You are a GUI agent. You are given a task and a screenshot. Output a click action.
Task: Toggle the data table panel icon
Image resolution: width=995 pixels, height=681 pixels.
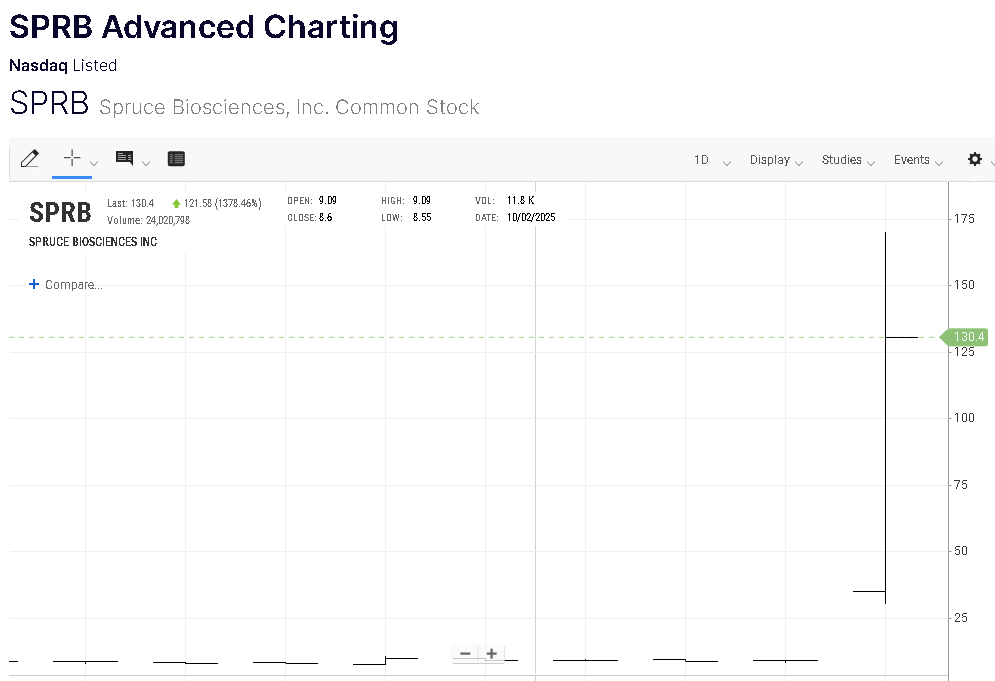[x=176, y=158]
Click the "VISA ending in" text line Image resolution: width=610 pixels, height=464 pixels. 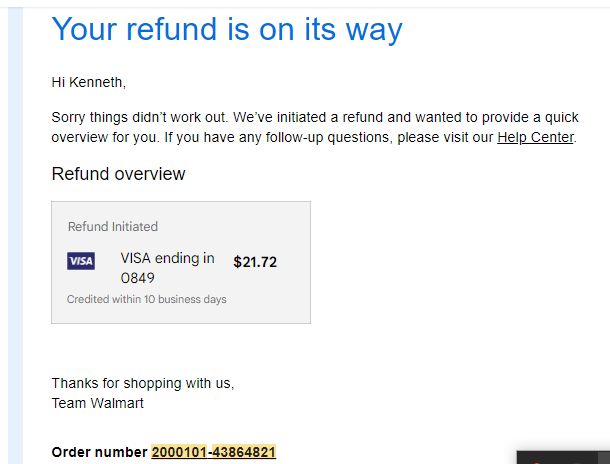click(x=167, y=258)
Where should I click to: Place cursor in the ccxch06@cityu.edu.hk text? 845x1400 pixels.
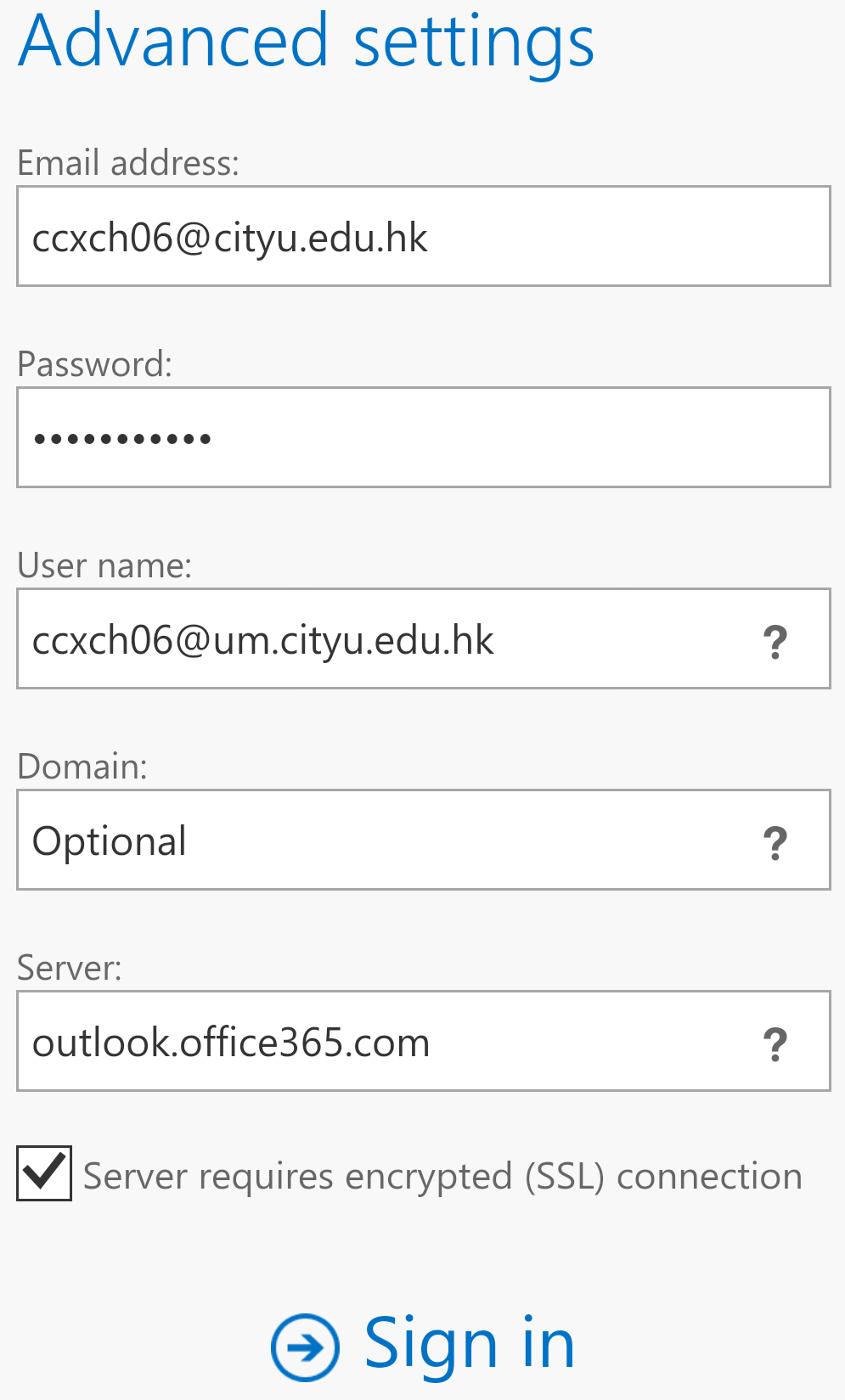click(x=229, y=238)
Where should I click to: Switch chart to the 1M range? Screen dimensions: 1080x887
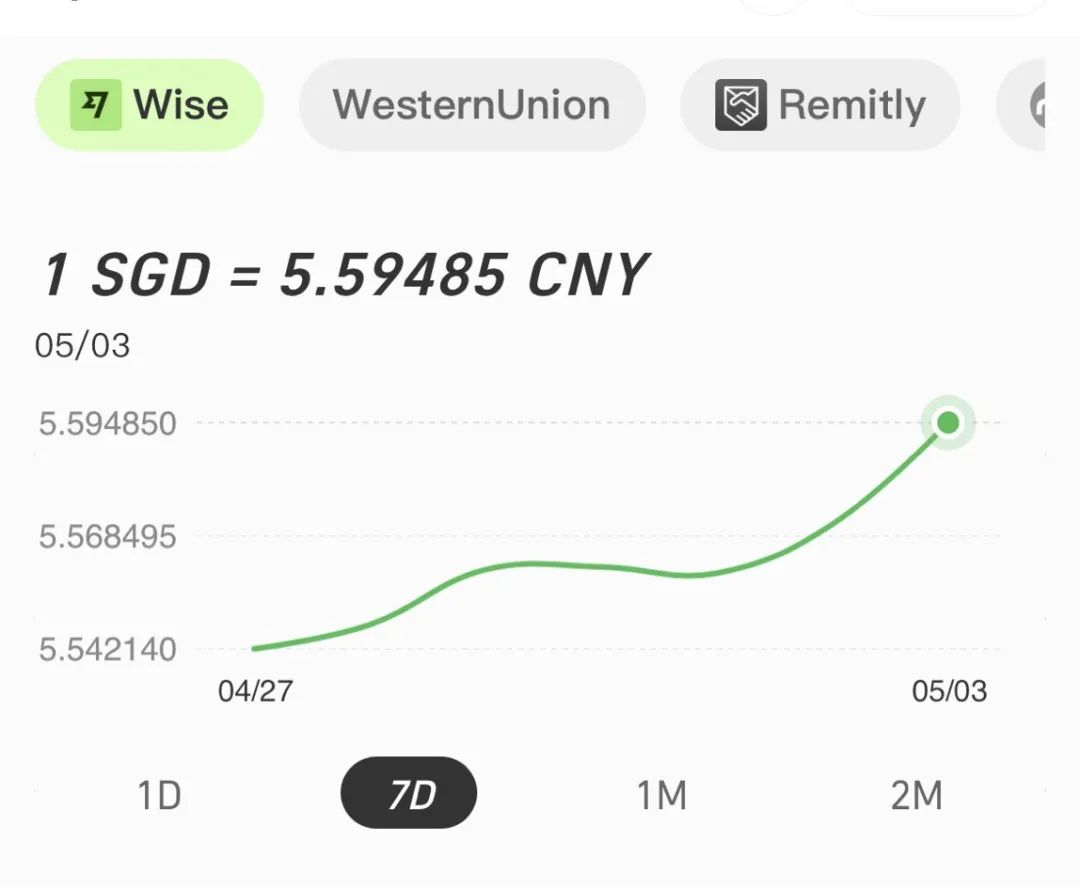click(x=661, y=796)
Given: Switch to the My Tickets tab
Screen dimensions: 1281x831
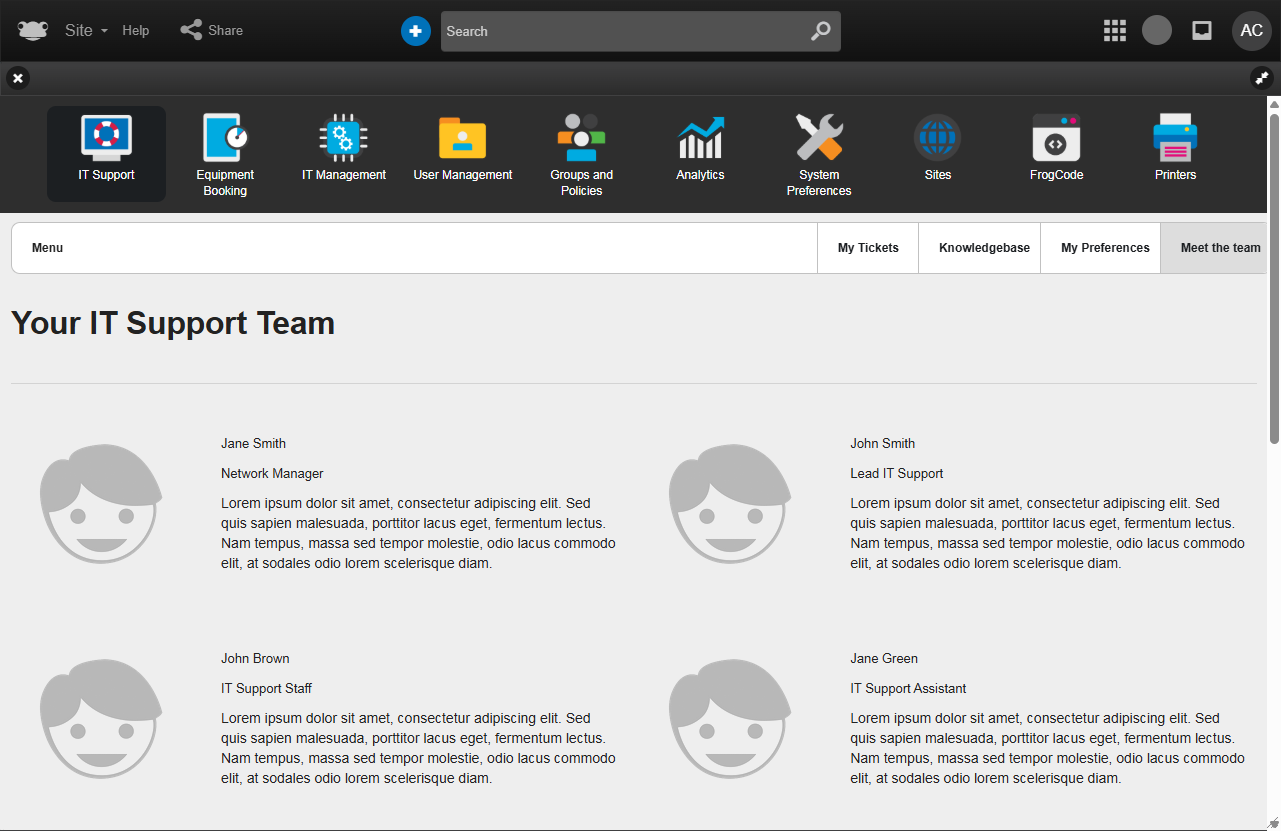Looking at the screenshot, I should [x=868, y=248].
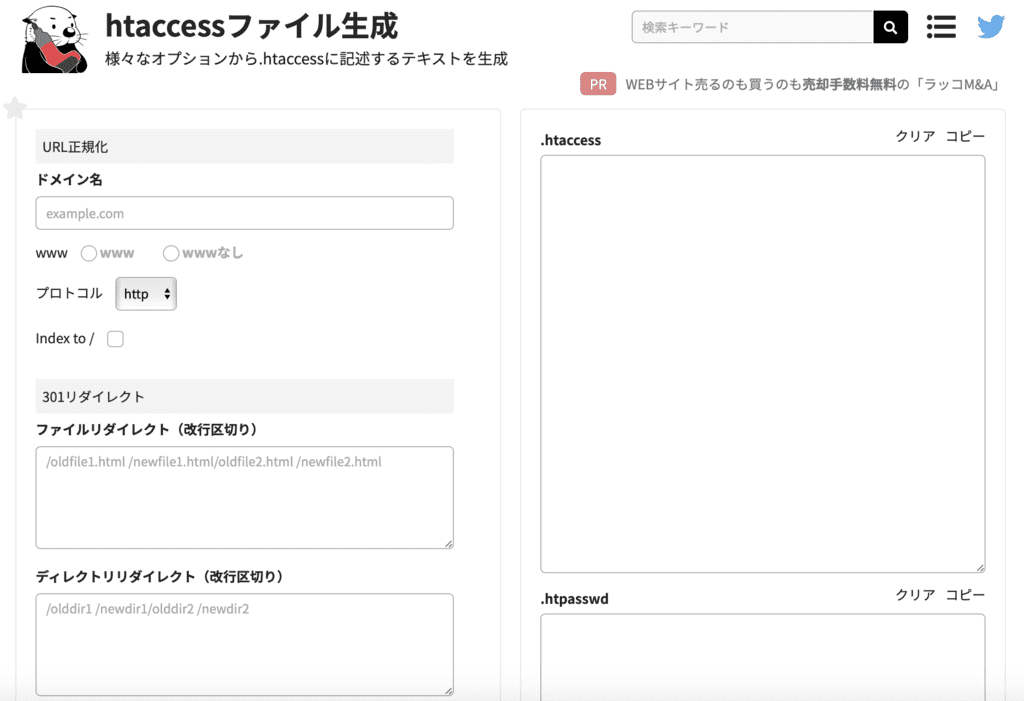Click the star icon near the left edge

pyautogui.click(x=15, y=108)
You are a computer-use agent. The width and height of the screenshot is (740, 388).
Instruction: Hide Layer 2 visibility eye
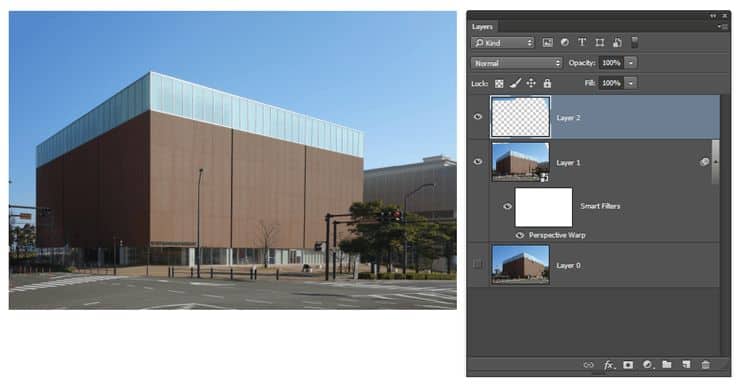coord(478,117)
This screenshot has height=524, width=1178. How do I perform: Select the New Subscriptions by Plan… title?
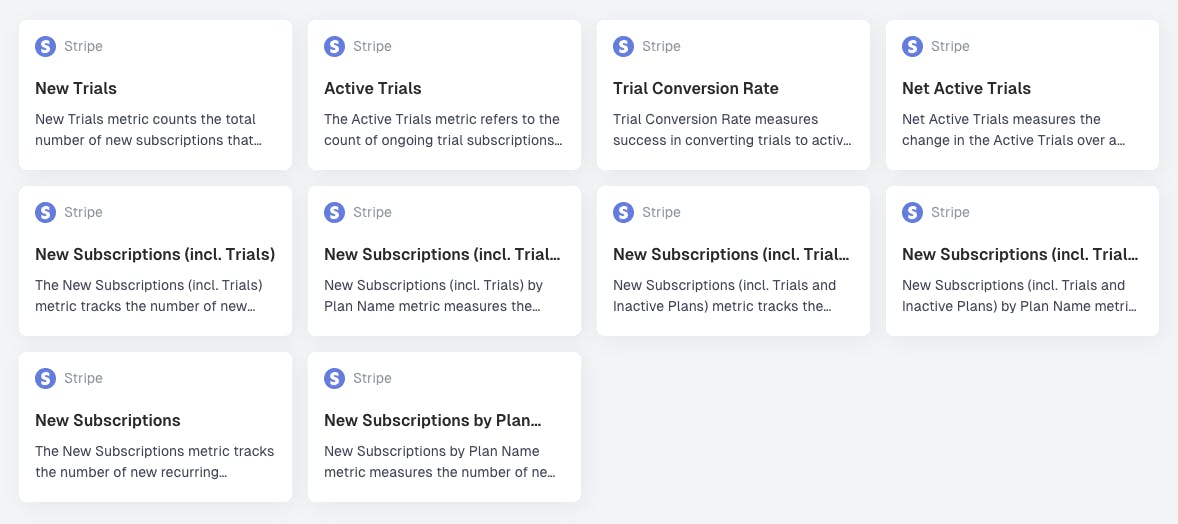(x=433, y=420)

# [Your goal]
Please transcribe, word for word, every line from the one containing "Screen dimensions: 1281x831" through the last line of the records, both included, and leave the pictures out.

# [Solved exercise]
Screen dimensions: 1281x831
Looking at the screenshot, I should [x=868, y=248].
Click the star icon near the left edge

pyautogui.click(x=15, y=108)
You are a computer-use agent. The width and height of the screenshot is (740, 388).
Instruction: Hide Layer 2 visibility eye
coord(478,117)
This screenshot has height=524, width=1178. How do I perform: Select the New Subscriptions by Plan… title?
(x=433, y=420)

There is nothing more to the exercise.